May/June 1989 | Volume 40, Issue 4
The elegant pitcher across the page represents the first flowering of the porcelain industry in America. It was made at the Philadelphia factory of William Ellis Tucker. There’s an irony in the fact that Tucker and his family made their mark as manufacturers of this most delicate kind of ceramic: the business they ran between 1826 and 1838 was a rough one, involving constant struggle and iron dedication. The pitcher is not only a handsome American artifact: it is also an emblem of the most dogged American entrepreneurship—and of the risks of premature innovation. It’s a miracle, in retrospect, that the enterprise survived for twelve years.
Tucker wasn’t the first American in this line. There had been attempts to produce domestic porcelain as early as 1738, and the Philadelphia firm of Bonnin & Morris had made a try around 1770, but since making porcelain is more expensive and demanding in every respect than making other ceramics, they failed quickly. In the 1820s, Philadelphia, and the States in general, seemed ready to try again. A wave of patriotism had developed after the War of 1812 and civic leaders were eager to exploit those feelings in promoting economic independence. “Buy American,” they urged. Prominent among them was Benjamin Tucker.

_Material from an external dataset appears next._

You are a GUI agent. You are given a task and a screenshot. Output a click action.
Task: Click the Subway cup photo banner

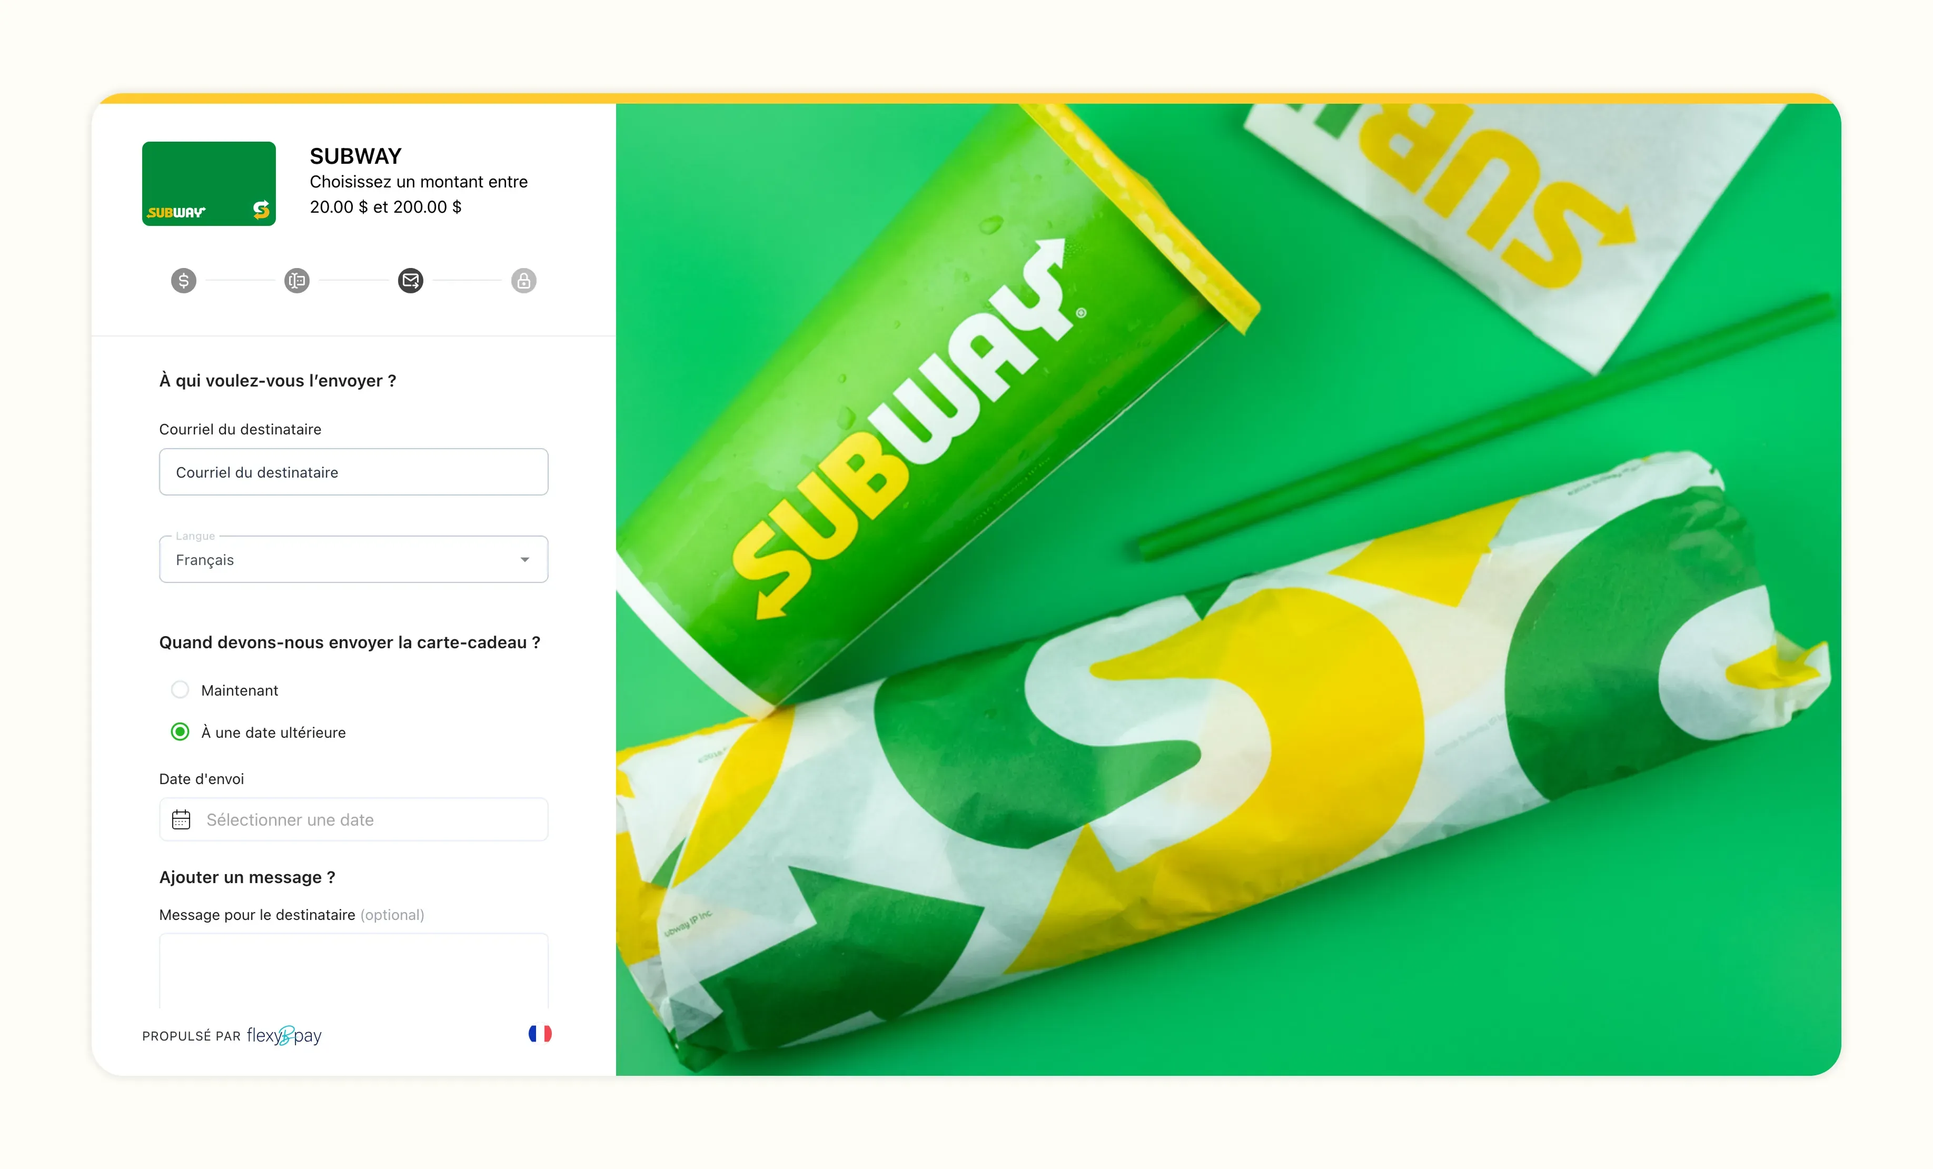1228,589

Benjamin is the shadow figure behind his son William. A schoolmaster, Benjamin fathered twelve children and dabbled—probably of necessity—in commerce and real estate. A china shop was one such sideline; it was here that William began to experiment with ceramics. He soon outgrew the backyard kiln, however, and in 1826 father and son took a lease on factory space in the old city waterworks.
William had some things going for him that Bonnin & Morris hadn’t. An extensive local stock of raw materials, for one. The backing of a generous, if somewhat acerbic, father, for another. Benjamin wrote to a friend in early 1827 that “William is at present engaged with his resources & my own in an laborious & expensive experiment upon the formation of Porcelain….”
In fairness to the elder Tucker, it was clear from the start that the business would have no easy time. Costs were high—more than fifteen thousand dollars was expended in the first eighteen months—and William could not beat the prices of the British and French porcelain then in vogue. Before 1826 was out, he was forced to take the first of three partners.
Government assistance seemed like a good idea for a time. In 1831 father and son wrote to President Andrew Jackson offering to sell their secrets for twenty thousand dollars, enclosing a sample piece as a gift. Jackson turned them down but kept the porcelain. A later round of letters to Pennsylvania legislators was also unsuccessful, although it did have the effect of bringing into the business Tucker’s last and most influential partner, Judge Joseph Hemphill.
Hemphill had traveled widely and brought to the firm a knowledge of European styles. He brought as well the conviction that more output and a bigger factory were called for, and his seven-thousand-dollar investment financed a move to a new location. William’s younger brother Thomas, a talented painter, also came into the firm around this time, and Thomas is credited with many of the decorations on Tucker porcelain.
The pitcher seen here is a good example of what the Tuckers could accomplish. Although most of their designs were direct copies of French Empire porcelain, the vase shape of this vessel was uniquely theirs. The decoration represents another memorable aspect of the Tuckers’ output: although romantic landscapes were part of the standard decorative vocabulary of the time, Tucker was the first domestic manufactory to picture American scenes. Pitchers were among the Tuckers’ most popular pieces, and a large quantity survives today. They are sought after by collectors and bid for regularly at auction.
Sadly, any optimism that may have seemed justified under Judge Hemphill was soon dimmed. When William Tucker died in August 1832, Hemphill assumed legal control and named Thomas Tucker as superintendent. Benjamin Tucker, perhaps because of grief alone, seems to fade from the picture at this point. Hemphill suffered reverses in the national financial upheavals of 1830s and in 1835 was forced to bring in new partners and to reorganize the business as the American Porcelain Company. But the prodigious financial pressures on the business never eased, and in 1838 the firm discontinued the manufacture of porcelain.
In the 1840s and 1850s, as costs dropped and a middle-class market emerged, porcelain manufactories opened in Vermont, South Carolina, New York, and New Jersey. At last Americans seemed ready to choose domestic porcelain over European. By then, of course, William Tucker was dead and Thomas had gone into the cotton business. They had come along just a few years too soon to flourish.